A Visual Guide to Practical De-Identification by Future of Privacy Forum, April 2016
The FERPA standard for de-identification assesses whether a “reasonable person in the school community who does not have personal knowledge of the relevant circumstances” could identify individual students in a dataset based on reasonably available information, such as previously published data or a widely-known event, communications, or other similar factor.” More information on the de-identification standard in FERPA is available in this resource from the Department of Education.
Consider a scenario in a higher educational institution where an AI tool is used to analyze student data to predict academic performance and then publishes an aggregate dataset of the information it collected about students without consent. The AI tool only analyzes indirect identifiers–like the frequency of library visits, number of online resources accessed, participation in campus events, and assignment grades. Individually, these data points are unlikely to reveal a student's identity. However, even though names and student IDs are not used, these elements can form a unique pattern that can identify a specific student. If a reporter could look up on the university’s website that only a couple students ran track while also participating in a school play and then use that information in the data set to identify how that specific student performed on an assignment, then the published data set is not sufficiently de-identified under FERPA. However, the fact that an individual in the dataset can be re-identified by another person based solely on personal knowledge–for example, a student who knows how many times their best friend has gone to the library–– does not necessarily mean that the information is insufficiently de-identified under FERPA.
PTAC recommends that schools consider other public information to determine whether students may be re-identified by combining information from other sources. For example, routinely disclosed directory information could be combined with de-identified data in a way that allows for re-identification. A student’s date and place of birth may be disclosed as directory information (e.g. May 3, 2000, Seattle, WA); de-identified data could be released that groups students by area of birth. If only one student was born in the Pacific Northwest, then they can be re-identified by combining the de-identified data with directory information.
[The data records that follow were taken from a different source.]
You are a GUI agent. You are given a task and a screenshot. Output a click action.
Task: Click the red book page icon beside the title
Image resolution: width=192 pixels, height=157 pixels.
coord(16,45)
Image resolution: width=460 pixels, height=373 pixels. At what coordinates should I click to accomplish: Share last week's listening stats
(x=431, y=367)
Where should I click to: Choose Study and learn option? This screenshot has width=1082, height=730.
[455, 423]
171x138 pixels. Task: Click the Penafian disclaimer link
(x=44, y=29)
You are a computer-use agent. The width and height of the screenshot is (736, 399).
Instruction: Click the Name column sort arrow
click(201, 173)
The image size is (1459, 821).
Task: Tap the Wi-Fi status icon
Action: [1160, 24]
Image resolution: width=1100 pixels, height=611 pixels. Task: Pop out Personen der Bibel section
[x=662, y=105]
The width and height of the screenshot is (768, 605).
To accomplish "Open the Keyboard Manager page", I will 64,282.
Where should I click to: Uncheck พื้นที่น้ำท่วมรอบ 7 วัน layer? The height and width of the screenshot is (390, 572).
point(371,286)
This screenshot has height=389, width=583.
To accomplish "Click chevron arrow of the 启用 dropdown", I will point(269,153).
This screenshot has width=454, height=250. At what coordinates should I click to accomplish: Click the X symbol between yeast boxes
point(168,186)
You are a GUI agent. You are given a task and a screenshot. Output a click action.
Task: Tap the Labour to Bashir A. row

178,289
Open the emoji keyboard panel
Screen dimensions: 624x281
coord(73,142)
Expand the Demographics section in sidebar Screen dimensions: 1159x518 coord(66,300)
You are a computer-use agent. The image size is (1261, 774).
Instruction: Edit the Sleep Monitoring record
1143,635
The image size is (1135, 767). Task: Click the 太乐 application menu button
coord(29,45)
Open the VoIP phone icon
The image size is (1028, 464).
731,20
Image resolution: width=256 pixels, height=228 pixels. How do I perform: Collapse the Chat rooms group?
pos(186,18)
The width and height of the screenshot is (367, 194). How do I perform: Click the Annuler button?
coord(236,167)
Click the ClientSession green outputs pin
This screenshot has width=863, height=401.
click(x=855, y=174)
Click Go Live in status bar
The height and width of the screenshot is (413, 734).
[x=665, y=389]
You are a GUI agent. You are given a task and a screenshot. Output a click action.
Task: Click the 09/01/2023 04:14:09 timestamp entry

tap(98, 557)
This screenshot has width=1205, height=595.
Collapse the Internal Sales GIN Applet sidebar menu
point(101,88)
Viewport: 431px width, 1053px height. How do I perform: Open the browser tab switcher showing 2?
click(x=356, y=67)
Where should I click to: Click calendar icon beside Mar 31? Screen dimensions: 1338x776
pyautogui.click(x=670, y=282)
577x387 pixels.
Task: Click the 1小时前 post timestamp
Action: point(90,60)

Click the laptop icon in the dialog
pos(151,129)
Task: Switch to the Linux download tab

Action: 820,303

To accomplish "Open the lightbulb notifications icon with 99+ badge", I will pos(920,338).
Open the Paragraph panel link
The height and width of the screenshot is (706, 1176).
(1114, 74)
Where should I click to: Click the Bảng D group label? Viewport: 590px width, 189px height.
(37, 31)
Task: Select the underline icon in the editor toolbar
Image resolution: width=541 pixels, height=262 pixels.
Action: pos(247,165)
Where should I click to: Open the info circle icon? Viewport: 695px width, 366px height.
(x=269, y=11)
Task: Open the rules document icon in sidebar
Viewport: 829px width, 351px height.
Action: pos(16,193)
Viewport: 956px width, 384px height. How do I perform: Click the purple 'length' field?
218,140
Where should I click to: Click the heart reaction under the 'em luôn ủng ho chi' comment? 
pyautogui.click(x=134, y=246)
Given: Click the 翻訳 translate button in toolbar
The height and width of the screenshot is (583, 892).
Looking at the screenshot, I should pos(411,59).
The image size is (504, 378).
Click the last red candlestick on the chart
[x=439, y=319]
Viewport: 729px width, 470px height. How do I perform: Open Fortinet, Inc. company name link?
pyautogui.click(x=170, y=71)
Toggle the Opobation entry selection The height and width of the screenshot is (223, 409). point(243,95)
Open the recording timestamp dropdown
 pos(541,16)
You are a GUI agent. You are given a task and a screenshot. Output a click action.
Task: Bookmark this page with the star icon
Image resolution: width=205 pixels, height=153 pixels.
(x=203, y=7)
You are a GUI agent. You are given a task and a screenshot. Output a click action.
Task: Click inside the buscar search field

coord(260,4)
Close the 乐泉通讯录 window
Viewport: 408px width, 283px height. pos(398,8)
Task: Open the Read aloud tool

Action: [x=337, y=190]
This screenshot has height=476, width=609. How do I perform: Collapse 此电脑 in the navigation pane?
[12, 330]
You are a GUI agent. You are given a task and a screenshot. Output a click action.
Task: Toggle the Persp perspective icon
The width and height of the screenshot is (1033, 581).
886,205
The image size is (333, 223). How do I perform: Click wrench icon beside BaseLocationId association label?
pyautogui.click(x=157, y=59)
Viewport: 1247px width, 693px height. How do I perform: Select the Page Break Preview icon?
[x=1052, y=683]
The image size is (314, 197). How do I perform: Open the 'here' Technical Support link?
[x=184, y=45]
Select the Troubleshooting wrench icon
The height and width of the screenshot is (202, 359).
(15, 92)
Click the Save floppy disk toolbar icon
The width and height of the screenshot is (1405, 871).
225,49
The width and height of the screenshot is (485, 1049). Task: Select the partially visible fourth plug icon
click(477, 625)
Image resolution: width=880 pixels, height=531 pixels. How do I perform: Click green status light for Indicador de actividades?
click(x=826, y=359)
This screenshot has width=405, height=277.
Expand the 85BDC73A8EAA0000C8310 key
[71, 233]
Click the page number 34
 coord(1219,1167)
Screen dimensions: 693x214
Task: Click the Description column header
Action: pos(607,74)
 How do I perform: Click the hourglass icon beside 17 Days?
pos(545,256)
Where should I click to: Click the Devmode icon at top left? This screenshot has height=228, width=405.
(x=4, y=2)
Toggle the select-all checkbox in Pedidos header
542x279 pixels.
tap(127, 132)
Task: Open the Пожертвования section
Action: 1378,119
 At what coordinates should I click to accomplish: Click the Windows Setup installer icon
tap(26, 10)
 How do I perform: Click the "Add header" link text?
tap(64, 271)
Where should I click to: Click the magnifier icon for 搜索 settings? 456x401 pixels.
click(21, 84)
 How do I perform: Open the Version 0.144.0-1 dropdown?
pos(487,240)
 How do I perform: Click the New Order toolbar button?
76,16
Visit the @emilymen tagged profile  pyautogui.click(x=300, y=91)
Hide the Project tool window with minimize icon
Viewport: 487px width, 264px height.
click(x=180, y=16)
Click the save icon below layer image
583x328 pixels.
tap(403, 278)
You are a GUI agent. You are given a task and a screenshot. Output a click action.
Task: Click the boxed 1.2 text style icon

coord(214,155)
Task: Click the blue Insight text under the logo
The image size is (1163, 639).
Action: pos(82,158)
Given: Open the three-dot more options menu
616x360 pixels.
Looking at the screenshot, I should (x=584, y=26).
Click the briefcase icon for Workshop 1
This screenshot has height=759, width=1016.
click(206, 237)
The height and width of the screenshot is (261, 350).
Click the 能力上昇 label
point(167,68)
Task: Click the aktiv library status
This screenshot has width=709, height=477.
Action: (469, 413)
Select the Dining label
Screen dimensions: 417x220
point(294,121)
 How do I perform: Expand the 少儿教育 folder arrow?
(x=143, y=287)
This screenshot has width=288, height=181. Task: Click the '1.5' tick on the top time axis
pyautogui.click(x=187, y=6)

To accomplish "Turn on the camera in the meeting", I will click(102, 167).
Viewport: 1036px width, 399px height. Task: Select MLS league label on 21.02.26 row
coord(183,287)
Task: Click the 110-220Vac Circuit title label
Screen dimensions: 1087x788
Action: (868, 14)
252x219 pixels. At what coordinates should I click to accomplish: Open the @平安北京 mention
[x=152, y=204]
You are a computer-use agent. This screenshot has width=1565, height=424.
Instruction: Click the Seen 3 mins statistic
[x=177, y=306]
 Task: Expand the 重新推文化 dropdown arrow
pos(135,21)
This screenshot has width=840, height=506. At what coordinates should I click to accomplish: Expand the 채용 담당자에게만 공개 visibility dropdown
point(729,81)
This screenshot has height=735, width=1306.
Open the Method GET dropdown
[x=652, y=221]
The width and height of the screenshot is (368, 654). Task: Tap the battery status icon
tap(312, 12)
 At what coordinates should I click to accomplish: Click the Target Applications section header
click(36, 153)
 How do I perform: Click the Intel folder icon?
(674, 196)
Because PII often includes both direct and indirect identifiers, removing direct identifiers alone is not sufficient to de-identify data. Rather, proper de-identification “involves removing or obscuring all identifiable information until all data that can lead to individual identification have been expunged or masked.” De-identification, however, is not foolproof - studies have shown that anonymized data can be matched back to an individual (“re-identification”). The Department of Education specifically noted that “the risk of re-identification may be greater for student data than other information” because of the large amount of student data that is disclosed, including de-identified data and directory information. Re-identifying a student may reveal seemingly innocuous information, such as their grades; however, it can also reveal incredibly sensitive information such as disability status or citizenship status.
In the context of AI systems that collect large amounts of student data, the risk of re-identification grows as the amount of data that is released (as identifiable or de-identified data) increases. Because AI systems are trained on massive amounts of data and have powerful pattern recognition abilities, they have greater abilities to recognize patterns and establish connections among seemingly disconnected data points. Additionally, anonymization methods that are effective today may not be robust enough to withstand future advancements, making it challenging to ensure long-term data privacy and protection under FERPA. This increased risk of re-identification requires institutions to carefully consider whether their processes for de-identification still meet FERPA’s standards.